Follow the Star Devotional Day 2
Hope Shines in the Darkness
The people living in darkness have seen a great light
The devotional for today takes us to an uncomfortable place. Darkness can have a bright spot in finding the help and healing we all need. A true change requires a true confess. Again, one of the first things we learn in recovery and healing is that we can no longer live our lives in denial of the darkness. Those who refuse to look at the darkness are never able to recognize the light.
One example the devotional gave us today is the effect the daily headlines have on our lives. We can let the news stir up anger, fear, hopelessness and despair or we can let the news show us just how dark the world has become. People need light. People need a life that works. But if we refuse to honestly go to that dark place we will probable never see our need for a light on life. So, what happens is that we deal with everything but the darkness. It’s like choosing to walk though the kitchen blindly and carefully rather than just turning on the lights.
The darkness can serve a good purpose if we choose to step into that darkness so that we can see the light. We don’t have to live in rebellion to see the light, we just need to be honest about the darkness that is in our lives. From that point we can see that we need help and look for some light on how to live this life.
You know what? Darkness cannot shut out the light. It doesn’t have the power to do so. And you know what else? God’s light shines in the darkest darkness and that light gives us hope of a life that works. That star the wise men followed offered the world the light of hope for a life that works in a world that wasn’t working so well.
God’s light will always bring us hope in a world where darkness seems to rule the day. Darkness cannot hold back the light. And the light of Jesus will always bring us hope of a life that works in a world that doesn’t because it lives in darkness. Follow the star!
Follow the Star Devotional Day 1
Hope’s Long Journey
I wait for the Lord, my whole being waits, and in His word, I put my hope.” Psalm 130:5
Hope really isn’t a copout; is it? Hope isn’t a moment of instant gratification that makes us forget our misery or hunger. Hope is something more substantial than a pretty ring, new shoes, a few extra bucks or a lucky escape. Hope is a light and a true promise that we build our lives around and we wait for patiently because it offers something that we now only want but need in life.

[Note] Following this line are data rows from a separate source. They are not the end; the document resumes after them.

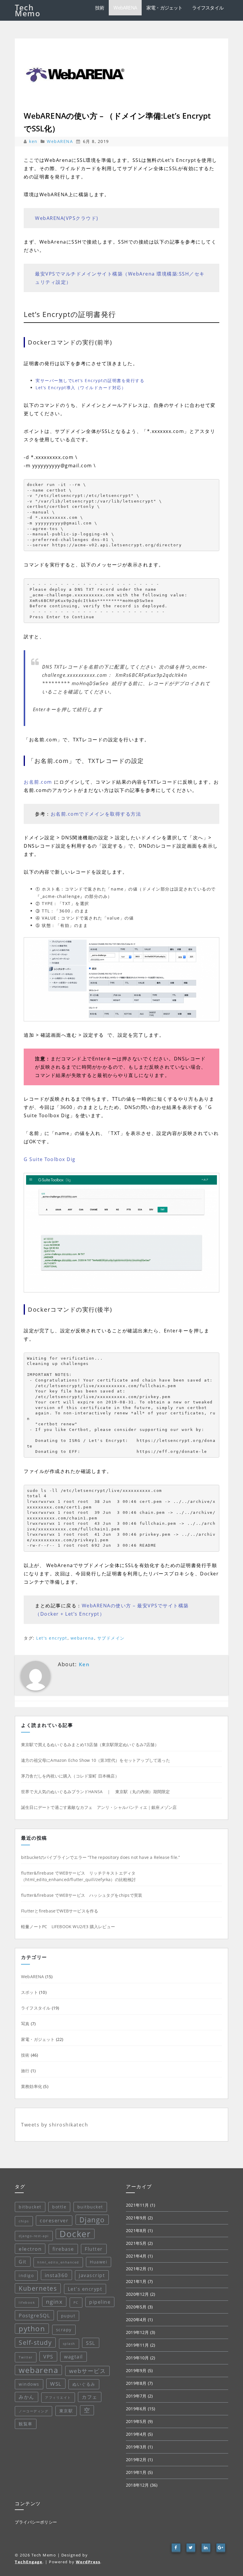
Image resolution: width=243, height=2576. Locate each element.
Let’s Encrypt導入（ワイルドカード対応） (81, 387)
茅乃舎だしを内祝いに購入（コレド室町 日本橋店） (70, 1776)
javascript (92, 2275)
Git (23, 2261)
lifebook (27, 2302)
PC (76, 2302)
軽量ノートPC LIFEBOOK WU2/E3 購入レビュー (68, 1926)
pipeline (100, 2302)
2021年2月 (136, 2268)
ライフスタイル (207, 7)
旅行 (25, 2070)
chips (24, 2221)
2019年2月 (136, 2459)
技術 (99, 7)
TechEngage (28, 2561)
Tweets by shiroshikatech (54, 2124)
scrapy (64, 2329)
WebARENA (125, 7)
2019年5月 (136, 2421)
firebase (63, 2249)
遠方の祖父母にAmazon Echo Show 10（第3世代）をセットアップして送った (95, 1760)
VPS (48, 2356)
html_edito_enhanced (58, 2262)
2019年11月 (137, 2345)
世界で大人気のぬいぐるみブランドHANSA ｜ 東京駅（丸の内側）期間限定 (95, 1791)
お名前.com (38, 782)
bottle (59, 2207)
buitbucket (90, 2207)
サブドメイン (111, 1638)
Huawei (98, 2262)
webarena (82, 1638)
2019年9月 (136, 2370)
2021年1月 (136, 2281)
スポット (29, 1992)
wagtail (73, 2356)
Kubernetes (38, 2288)
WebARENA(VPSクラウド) (66, 218)
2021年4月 (136, 2256)
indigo (26, 2275)
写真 (25, 2023)
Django (92, 2219)
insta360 (56, 2275)
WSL (56, 2383)
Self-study (35, 2342)
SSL (90, 2342)
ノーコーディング (33, 2411)
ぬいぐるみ (83, 2384)
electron (30, 2248)
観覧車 (26, 2424)
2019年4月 (136, 2434)
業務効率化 (31, 2086)
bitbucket (30, 2207)
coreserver (54, 2220)
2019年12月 (137, 2332)
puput (68, 2316)
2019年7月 (136, 2396)
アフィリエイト (58, 2397)
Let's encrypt (51, 1638)
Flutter (94, 2249)
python (32, 2328)
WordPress (88, 2561)
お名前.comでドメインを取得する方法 (96, 814)
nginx (54, 2301)
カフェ (89, 2397)
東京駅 (66, 2411)
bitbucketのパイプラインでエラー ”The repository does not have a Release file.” (100, 1857)
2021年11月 (137, 2205)
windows (29, 2384)
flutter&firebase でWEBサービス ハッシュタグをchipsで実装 (81, 1895)
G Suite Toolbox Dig (50, 1159)
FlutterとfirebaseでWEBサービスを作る (59, 1911)
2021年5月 (136, 2243)
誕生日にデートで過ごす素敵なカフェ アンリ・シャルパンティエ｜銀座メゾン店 (99, 1807)
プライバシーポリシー (36, 2522)
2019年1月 (136, 2472)
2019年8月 (136, 2383)
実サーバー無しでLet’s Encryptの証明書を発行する (90, 380)
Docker (75, 2234)
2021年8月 (136, 2230)
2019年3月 (136, 2447)
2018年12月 (137, 2485)
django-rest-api (34, 2236)
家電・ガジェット (164, 7)
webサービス (87, 2371)
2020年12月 (137, 2294)
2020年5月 (136, 2307)
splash (69, 2344)
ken (34, 141)
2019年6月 (136, 2408)
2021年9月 (136, 2218)
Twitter (26, 2357)
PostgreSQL (34, 2315)
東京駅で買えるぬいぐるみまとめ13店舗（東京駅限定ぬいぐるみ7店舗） (90, 1744)
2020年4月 (136, 2319)
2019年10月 (137, 2358)
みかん (26, 2397)
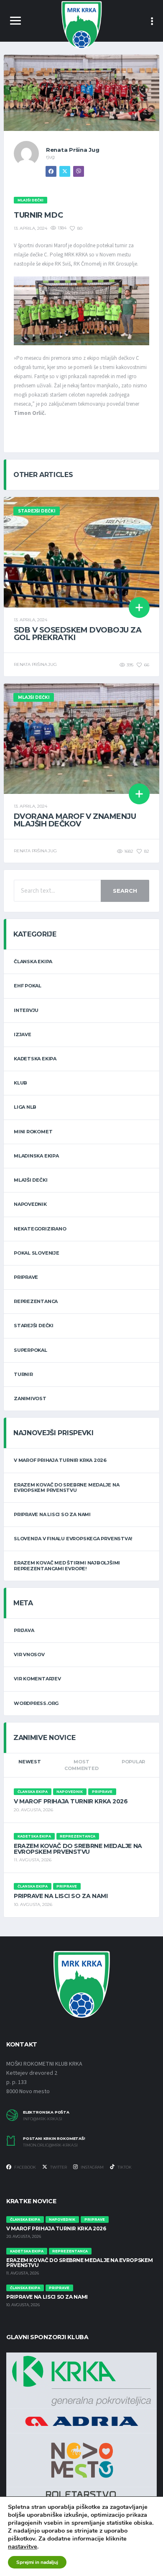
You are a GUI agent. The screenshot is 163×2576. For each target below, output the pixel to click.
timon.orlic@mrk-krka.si (50, 2145)
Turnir (23, 1374)
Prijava (24, 1630)
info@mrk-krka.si (42, 2119)
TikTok (124, 2167)
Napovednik (30, 1204)
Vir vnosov (29, 1654)
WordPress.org (36, 1703)
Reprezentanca (36, 1301)
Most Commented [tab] (81, 1765)
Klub (20, 1083)
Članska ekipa (33, 961)
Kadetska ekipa (35, 1059)
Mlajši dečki (30, 1180)
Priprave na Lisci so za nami (52, 1514)
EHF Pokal (27, 986)
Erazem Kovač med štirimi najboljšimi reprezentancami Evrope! (67, 1565)
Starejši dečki (33, 1325)
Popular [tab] (133, 1762)
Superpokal (30, 1350)
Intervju (26, 1010)
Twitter (58, 2167)
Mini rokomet (33, 1132)
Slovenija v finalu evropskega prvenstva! (73, 1539)
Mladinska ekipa (36, 1156)
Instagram (92, 2167)
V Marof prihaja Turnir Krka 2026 (60, 1460)
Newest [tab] (29, 1762)
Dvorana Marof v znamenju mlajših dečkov (75, 820)
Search (125, 890)
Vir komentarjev (37, 1679)
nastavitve (22, 2546)
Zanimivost (30, 1398)
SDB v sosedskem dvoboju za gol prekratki (77, 633)
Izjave (22, 1034)
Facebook (24, 2167)
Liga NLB (25, 1107)
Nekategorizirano (40, 1229)
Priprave (26, 1277)
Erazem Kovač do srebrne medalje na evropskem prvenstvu (67, 1487)
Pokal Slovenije (36, 1253)
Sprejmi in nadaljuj (37, 2562)
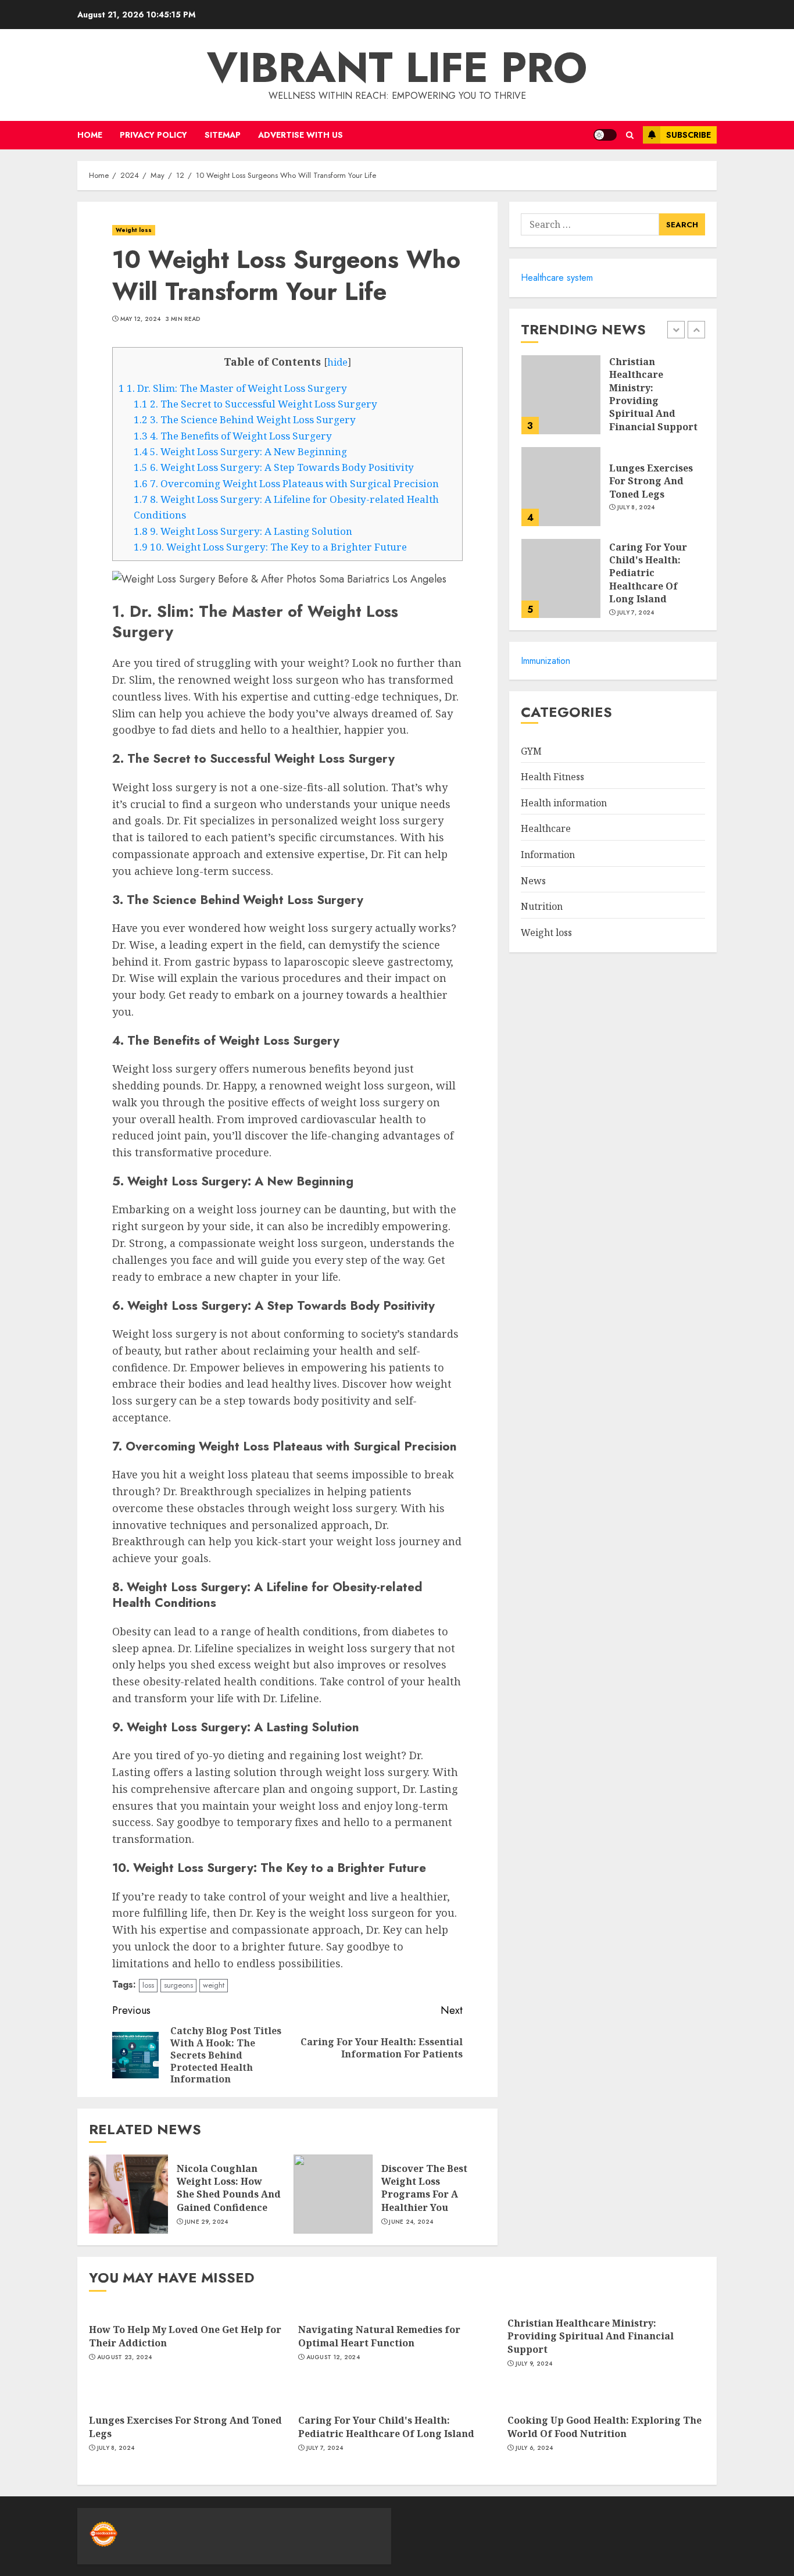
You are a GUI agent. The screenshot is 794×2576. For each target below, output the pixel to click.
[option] (613, 400)
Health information (564, 802)
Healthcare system (557, 277)
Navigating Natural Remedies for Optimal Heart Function (379, 2336)
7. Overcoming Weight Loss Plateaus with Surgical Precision (286, 483)
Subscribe (688, 135)
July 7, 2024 (635, 613)
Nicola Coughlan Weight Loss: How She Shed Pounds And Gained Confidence (229, 2188)
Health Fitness (552, 777)
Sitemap (223, 135)
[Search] (630, 135)
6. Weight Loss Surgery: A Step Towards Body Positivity (274, 467)
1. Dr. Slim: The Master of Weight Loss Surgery (233, 388)
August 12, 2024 (333, 2357)
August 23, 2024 (124, 2357)
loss (148, 1985)
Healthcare (546, 829)
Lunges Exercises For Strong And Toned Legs (651, 481)
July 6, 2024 (534, 2448)
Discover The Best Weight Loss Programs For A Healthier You (424, 2188)
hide (337, 362)
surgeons (178, 1985)
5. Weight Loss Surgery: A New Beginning (240, 451)
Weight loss (134, 230)
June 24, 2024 (411, 2222)
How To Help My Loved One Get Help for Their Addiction (185, 2336)
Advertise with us (300, 135)
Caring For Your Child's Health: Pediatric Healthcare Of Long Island (648, 573)
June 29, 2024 (206, 2222)
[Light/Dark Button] (605, 135)
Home (89, 135)
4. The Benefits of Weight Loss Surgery (233, 435)
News (533, 880)
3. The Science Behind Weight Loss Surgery (245, 419)
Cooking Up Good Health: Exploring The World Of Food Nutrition (604, 2426)
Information (548, 854)
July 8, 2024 (636, 507)
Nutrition (542, 907)
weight (213, 1985)
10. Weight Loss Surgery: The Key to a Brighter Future (270, 546)
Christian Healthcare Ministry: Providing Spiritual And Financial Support (653, 394)
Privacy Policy (153, 135)
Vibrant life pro (397, 67)
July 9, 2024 (534, 2364)
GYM (531, 751)
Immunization (545, 660)
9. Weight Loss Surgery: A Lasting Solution (243, 531)
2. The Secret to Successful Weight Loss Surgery (255, 403)
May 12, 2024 (140, 319)
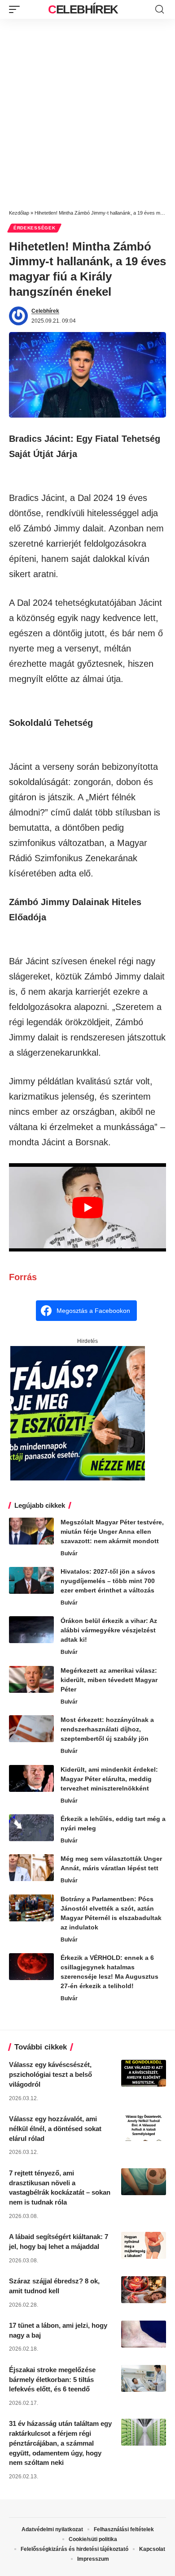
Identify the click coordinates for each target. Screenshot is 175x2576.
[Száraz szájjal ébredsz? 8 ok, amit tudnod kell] (143, 2289)
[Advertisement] (87, 110)
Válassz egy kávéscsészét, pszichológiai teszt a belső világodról (50, 2074)
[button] (16, 9)
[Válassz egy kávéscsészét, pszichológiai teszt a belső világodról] (143, 2073)
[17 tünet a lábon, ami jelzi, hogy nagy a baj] (143, 2334)
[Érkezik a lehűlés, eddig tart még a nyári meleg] (31, 1827)
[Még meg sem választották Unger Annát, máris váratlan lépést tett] (31, 1867)
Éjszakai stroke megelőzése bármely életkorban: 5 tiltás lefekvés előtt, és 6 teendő (52, 2379)
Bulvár (69, 1553)
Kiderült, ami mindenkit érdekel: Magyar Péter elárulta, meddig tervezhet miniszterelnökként (109, 1779)
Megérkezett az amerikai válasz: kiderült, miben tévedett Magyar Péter (109, 1680)
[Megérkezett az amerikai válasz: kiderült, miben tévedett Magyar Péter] (31, 1679)
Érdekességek (34, 227)
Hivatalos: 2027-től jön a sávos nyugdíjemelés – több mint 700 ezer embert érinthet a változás (108, 1581)
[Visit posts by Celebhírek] (18, 315)
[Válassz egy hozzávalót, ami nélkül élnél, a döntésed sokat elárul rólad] (143, 2127)
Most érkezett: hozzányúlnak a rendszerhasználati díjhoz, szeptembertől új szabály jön (107, 1729)
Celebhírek (83, 9)
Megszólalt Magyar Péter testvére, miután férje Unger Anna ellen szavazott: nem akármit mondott (112, 1532)
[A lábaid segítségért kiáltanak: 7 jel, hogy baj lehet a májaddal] (143, 2245)
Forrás (23, 1277)
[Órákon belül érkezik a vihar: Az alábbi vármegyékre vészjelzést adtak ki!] (31, 1629)
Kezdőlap (19, 213)
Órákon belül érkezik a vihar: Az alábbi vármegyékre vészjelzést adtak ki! (109, 1630)
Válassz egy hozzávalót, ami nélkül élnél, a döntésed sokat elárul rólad (55, 2128)
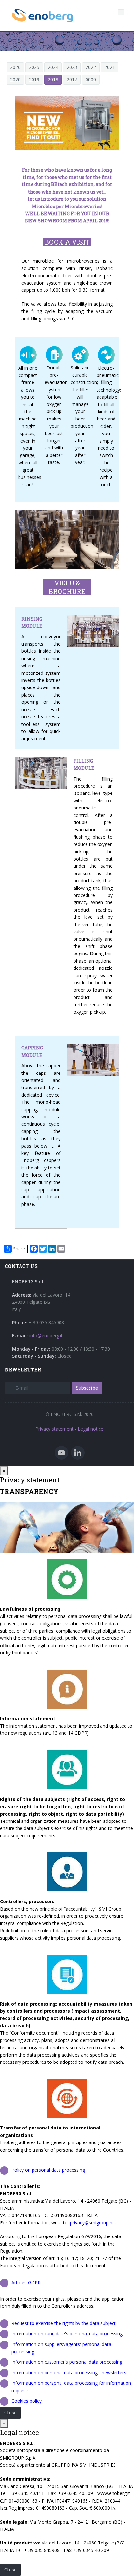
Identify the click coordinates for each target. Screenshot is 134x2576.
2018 (53, 79)
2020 (15, 79)
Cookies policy (26, 2401)
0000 (91, 79)
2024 (53, 67)
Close (10, 2412)
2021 (109, 67)
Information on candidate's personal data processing (67, 2333)
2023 (72, 67)
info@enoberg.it (46, 1335)
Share (19, 1249)
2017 (72, 79)
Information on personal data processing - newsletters (68, 2372)
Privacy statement (54, 1429)
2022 (91, 67)
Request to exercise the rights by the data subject (63, 2323)
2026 (15, 67)
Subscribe (87, 1388)
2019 (34, 79)
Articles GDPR (26, 2282)
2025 (34, 67)
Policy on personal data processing (48, 2170)
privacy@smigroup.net (93, 2223)
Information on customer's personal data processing (66, 2362)
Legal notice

Those temporary things are nice, don’t get me wrong. They, at times, restore our hope in humanity but I don’t know that hope can be temporary. I lead a recovery and healing group and I know that a little break from the judge isn’t the hope that will change a life. Real “hope” is life-changing, I think. It’s not a wish or a want, it’s a word, a work, a will that can change the life of those who receive it.
Now that’s a pretty big definition of “hope” and you may want to make it a little more accessible than that definition does. But I want a life that works, not a simple excuse for life or temporary escape from life. And I think we will wait for something that substantial. Won’t you?
I don’t like waiting in lines. In fact, I so dislike it that unless my wife tells me that I need to wait, I’m gone. That’s why I like living in rural America. We don’t wait in line to often. But I will wait for something that’s important or worthwhile. Advent is about waiting for something God is doing that is worthwhile. Hope brings light into our lives. It reveals a life that works and will work forever. Jesus is that light. That baby in a manger isn’t just a life in a stable but a life for the streets. Jesus life is a light to all mankind. God is here and is doing something great and for those who wait for Him, there is a promise that will change the lives of any one of us who not only believes that there is light but confesses the light for his/her life. The devotional told us to create space in our hearts to receive the light of the world. That sounds like good advice. What do you think?